In France, where the appeals procedure also follows the rules for civil proceedings, the position is comparable, but only subject to certain qualifications; reference is made to the "effet dévolutif" (the effect produced by an appeal of transferring the case to a superior tribunal) (cf. Mathély, "Le nouveau droit français des brevets d'invention", 1991, pp. 556/557, 567; "Nouveau Code de procédure civile", Art. 562, para. 1, and Vincent/Guichard, "Procédure civile", XXIst edn., 1987, Notes 947 et seq., p. 790 et seq.).
Under Swiss law, appeal proceedings follow the rules of the Code of Administrative Procedure (VwVG). Under Article 62 VwVG a "worse outcome" ("Verschlechterung") is possible, but only in a limited number of cases. A court of appeal intending to amend a contested decision to the appellants' disadvantage must notify them of this in advance (Art. 62(3) VwVG). The appellants may then withdraw their appeal, thus terminating proceedings. "Reformatio in peius" is therefore effectively prevented. This does not apply to cases prosecuted ex officio, i.e. in decisions covering costs or compensation for parties (cf. Saladin P., "Das Verwaltungsverfahrensrecht des Bundes", Basle 1979, p. 105/6).
These few examples clearly show that the legal systems of the Contracting States answer the question of how closely appeal courts are bound by appellants' requests either in different ways or by drawing on different legal sources.

§ **Task 1**
In the passage on appeal procedures, which code governs appeal proceedings under Swiss law?
§ **Task 2**
List every work named in the parenthetical references that begin with "cf." in the passage on appeal procedures.
§ **Task 3**
Pick up the passage on appeal procedures after its final sentence and write the next paragraph.

§ **Text and item location entries**
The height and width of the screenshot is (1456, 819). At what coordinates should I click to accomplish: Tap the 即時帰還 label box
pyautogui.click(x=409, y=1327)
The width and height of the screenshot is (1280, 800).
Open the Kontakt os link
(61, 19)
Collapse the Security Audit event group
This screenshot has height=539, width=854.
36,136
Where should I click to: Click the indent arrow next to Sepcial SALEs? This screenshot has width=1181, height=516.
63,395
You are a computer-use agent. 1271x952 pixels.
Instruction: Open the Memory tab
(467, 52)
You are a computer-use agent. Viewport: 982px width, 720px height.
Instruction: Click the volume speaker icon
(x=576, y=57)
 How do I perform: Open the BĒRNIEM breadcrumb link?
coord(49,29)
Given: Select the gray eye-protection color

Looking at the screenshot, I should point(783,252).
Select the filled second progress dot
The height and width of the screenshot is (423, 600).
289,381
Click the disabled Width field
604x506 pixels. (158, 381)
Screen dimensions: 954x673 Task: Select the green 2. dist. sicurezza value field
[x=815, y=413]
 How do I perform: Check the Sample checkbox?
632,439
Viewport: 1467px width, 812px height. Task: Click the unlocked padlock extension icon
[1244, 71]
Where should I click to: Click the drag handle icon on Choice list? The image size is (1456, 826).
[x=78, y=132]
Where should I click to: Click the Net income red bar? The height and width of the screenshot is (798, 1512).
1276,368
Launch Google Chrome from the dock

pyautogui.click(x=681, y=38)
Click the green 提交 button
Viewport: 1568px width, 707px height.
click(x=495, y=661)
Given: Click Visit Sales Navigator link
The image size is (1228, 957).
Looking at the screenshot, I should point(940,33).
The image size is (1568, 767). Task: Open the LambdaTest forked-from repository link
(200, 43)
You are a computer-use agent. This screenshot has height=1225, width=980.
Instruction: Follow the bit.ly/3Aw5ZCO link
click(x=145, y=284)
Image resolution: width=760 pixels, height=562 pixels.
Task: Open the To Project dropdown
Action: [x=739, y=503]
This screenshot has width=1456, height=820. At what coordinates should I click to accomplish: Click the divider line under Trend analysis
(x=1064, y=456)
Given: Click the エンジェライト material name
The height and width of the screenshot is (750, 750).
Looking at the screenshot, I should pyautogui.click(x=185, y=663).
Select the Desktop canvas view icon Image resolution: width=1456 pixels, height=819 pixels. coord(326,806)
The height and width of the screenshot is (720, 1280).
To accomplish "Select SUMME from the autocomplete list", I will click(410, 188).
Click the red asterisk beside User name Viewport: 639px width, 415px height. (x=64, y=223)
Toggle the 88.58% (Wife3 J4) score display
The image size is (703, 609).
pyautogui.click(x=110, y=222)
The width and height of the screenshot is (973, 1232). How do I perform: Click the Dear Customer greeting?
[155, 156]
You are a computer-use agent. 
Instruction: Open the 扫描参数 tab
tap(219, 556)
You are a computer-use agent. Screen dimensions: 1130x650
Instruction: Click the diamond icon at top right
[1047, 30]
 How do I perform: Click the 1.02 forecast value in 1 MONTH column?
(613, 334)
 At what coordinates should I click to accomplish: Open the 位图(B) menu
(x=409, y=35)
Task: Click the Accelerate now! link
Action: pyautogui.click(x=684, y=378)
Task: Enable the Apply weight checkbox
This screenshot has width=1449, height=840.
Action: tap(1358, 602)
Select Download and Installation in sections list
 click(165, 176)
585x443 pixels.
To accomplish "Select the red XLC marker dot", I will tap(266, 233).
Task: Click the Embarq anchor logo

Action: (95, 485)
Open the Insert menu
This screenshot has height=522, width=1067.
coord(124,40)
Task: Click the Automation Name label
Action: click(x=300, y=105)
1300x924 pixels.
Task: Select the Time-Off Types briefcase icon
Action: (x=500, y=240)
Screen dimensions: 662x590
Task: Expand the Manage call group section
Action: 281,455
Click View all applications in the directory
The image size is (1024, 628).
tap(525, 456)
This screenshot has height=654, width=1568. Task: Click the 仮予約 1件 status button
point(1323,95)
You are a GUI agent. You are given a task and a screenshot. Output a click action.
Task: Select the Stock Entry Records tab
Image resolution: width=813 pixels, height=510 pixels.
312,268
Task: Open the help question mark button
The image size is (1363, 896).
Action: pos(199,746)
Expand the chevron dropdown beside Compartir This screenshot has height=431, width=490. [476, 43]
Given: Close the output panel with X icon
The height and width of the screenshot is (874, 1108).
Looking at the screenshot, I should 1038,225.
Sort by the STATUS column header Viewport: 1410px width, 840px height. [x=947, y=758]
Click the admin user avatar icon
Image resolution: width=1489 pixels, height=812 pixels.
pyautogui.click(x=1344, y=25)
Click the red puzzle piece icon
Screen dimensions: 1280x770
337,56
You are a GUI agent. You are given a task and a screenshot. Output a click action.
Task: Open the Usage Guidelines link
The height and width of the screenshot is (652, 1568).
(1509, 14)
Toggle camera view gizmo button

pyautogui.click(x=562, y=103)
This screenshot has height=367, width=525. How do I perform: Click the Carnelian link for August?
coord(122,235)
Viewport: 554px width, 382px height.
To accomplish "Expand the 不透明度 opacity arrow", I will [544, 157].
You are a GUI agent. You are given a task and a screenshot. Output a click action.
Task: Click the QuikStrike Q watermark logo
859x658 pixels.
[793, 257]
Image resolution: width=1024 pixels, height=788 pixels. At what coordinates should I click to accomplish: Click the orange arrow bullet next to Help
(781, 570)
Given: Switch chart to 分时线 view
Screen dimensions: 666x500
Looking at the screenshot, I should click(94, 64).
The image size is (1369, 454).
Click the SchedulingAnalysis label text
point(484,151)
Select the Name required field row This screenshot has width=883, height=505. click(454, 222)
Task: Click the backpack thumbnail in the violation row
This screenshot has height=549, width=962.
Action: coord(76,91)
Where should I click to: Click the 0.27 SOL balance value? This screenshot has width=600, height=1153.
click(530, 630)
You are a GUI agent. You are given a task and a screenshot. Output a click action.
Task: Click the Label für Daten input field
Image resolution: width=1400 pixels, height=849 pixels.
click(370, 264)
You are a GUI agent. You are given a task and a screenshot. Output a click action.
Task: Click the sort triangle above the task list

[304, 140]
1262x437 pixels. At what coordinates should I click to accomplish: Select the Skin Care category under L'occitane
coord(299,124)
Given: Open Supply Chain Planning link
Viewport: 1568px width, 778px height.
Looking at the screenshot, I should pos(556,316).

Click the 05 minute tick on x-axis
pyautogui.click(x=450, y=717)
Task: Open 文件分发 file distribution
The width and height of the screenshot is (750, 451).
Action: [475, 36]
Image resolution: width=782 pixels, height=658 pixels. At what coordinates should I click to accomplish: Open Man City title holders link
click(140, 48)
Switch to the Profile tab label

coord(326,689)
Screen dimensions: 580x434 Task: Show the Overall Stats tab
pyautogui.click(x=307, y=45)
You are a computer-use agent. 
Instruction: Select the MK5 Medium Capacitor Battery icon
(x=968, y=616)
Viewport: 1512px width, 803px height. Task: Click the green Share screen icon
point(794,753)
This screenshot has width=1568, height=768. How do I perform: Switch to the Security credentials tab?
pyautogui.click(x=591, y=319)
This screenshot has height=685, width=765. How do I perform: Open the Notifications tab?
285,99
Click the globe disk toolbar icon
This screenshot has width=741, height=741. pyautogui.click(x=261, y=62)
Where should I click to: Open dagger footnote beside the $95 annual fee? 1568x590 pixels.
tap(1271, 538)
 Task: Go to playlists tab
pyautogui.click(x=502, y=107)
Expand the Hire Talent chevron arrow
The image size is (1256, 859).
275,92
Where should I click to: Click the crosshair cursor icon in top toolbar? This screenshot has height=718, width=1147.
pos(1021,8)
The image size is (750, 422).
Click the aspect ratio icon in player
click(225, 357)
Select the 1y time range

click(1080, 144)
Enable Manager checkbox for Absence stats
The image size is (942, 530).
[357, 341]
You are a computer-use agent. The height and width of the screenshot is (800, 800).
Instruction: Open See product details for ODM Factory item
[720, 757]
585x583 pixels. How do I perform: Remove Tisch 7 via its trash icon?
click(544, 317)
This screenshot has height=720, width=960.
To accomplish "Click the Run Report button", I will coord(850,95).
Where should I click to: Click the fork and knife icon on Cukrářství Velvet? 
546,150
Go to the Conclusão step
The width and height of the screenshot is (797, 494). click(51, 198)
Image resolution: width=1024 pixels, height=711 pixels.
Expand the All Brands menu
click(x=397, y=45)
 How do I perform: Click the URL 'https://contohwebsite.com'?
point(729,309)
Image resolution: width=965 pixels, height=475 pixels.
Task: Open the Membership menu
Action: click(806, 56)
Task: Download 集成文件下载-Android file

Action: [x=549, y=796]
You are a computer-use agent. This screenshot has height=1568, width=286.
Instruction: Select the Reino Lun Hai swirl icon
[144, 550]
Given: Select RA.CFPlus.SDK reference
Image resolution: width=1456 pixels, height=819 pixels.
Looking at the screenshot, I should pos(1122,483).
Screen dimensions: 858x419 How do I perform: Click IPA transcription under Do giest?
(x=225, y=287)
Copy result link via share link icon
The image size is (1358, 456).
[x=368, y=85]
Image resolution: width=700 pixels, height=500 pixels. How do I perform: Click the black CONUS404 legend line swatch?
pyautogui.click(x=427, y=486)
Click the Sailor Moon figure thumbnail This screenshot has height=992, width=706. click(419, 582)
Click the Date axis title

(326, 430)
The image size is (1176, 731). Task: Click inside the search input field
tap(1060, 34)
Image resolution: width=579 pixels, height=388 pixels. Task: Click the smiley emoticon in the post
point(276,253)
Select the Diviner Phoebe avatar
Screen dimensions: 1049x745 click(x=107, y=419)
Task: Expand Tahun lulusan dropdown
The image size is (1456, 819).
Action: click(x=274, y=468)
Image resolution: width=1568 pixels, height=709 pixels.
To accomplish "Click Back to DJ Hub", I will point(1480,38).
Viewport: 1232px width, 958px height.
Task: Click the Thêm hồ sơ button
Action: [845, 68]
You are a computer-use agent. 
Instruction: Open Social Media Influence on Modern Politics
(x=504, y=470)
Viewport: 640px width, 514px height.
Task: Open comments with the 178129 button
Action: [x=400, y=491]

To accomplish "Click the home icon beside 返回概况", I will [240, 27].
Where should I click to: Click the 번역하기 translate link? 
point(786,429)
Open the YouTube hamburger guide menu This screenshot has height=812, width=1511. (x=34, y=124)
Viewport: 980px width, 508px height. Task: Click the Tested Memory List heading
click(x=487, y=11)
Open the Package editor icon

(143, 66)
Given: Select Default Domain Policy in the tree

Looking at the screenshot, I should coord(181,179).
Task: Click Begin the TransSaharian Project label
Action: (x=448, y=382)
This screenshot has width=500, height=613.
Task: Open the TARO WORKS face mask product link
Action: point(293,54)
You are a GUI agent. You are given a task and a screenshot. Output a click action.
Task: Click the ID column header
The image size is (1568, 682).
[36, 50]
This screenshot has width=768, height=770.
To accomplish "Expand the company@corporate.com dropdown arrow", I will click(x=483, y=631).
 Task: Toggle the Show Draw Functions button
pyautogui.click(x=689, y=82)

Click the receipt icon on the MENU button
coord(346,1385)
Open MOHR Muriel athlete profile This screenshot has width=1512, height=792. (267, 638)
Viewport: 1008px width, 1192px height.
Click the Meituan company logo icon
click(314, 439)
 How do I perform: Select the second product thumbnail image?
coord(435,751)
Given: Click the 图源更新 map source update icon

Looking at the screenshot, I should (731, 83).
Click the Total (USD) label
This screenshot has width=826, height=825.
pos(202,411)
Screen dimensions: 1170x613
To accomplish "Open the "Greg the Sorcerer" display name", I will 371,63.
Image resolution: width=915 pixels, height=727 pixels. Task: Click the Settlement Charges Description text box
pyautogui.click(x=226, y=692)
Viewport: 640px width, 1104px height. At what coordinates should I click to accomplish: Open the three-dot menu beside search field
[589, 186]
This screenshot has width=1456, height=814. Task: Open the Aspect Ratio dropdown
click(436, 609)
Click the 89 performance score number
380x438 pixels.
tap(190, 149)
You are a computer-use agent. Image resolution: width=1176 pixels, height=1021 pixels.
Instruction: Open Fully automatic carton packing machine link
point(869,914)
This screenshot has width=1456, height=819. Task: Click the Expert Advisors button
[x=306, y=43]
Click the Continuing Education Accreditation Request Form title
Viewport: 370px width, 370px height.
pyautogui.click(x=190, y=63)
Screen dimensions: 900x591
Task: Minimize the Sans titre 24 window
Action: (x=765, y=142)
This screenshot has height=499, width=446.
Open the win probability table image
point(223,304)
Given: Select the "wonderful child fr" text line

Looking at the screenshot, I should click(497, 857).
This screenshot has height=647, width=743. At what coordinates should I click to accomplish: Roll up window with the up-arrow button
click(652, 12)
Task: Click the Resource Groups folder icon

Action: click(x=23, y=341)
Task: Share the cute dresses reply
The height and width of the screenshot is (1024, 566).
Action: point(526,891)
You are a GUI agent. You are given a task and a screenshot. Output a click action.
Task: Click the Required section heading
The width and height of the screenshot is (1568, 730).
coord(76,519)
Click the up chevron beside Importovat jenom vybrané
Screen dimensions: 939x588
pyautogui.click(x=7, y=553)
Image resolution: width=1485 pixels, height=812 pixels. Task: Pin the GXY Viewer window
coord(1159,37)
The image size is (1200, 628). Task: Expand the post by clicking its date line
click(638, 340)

§ **Written answer 1**
The Code of Administrative Procedure (VwVG).

§ **Written answer 2**
Mathély, "Le nouveau droit français des brevets d'invention"
"Nouveau Code de procédure civile"
Vincent/Guichard, "Procédure civile"
Saladin P., "Das Verwaltungsverfahrensrecht des Bundes"

§ **Written answer 3**
9. An examination of the provisions of the EPC in the light of its underlying logic shows that the problem raised touches on a variety of aspects, including the following:
9.1 Lack of a mechanism for filing cross-appeals under the EPC
A cross-appeal in the true meaning of the word can be said to exist where respondents are given a time limit after an appeal has been lodged or after the time limit for appeal has expired to file an appeal of their own. The EPC makes no mention of such a possibility. Where several parties are adversely affected by a decision, each one has the right and the obligation to file an appeal if they wish to have the decision in question changed.
9.2 Res judicata
A decision becomes final unless contested in due time, i.e. within the period allowed for filing an appeal. Were the EPC to provide extraordinary remedies there would be an exception to this principle, but this is not the case.
The decision thus becomes final in that it is not contested. This normally defines the scope of an appellate court for reviewing and rectifying a decision. It could moreover also be argued that by failing to take action the non-appealing party clearly indicates its acceptance of the decision.
If an appeal is filed and held to be allowable in full or in part, the contested decision must be rectified fully or partly in accordance with the appellants' requests. The position may be different in cases where the court of appeal is required to examine the facts of its own motion, or ex officio. Then it may be able to go beyond the appellants' requests. The EPC recognises the principle of ex officio examination where the public interest is involved. This principle contrasts with the concept of "free disposition" whereby the parties initiate and control the conduct of proceedings ("Antragsprinzip" and "Dispositionsmaxim"), and which is an expression of individual autonomy and a party's right to dispose over private rights as he sees fit.
9.3 The principle of party disposition
The Board of Appeal does not intervene of its own motion, but only at the request of the appellants, or as in the present case the two appealing parties, exercising their rights, i.e. their right to appeal.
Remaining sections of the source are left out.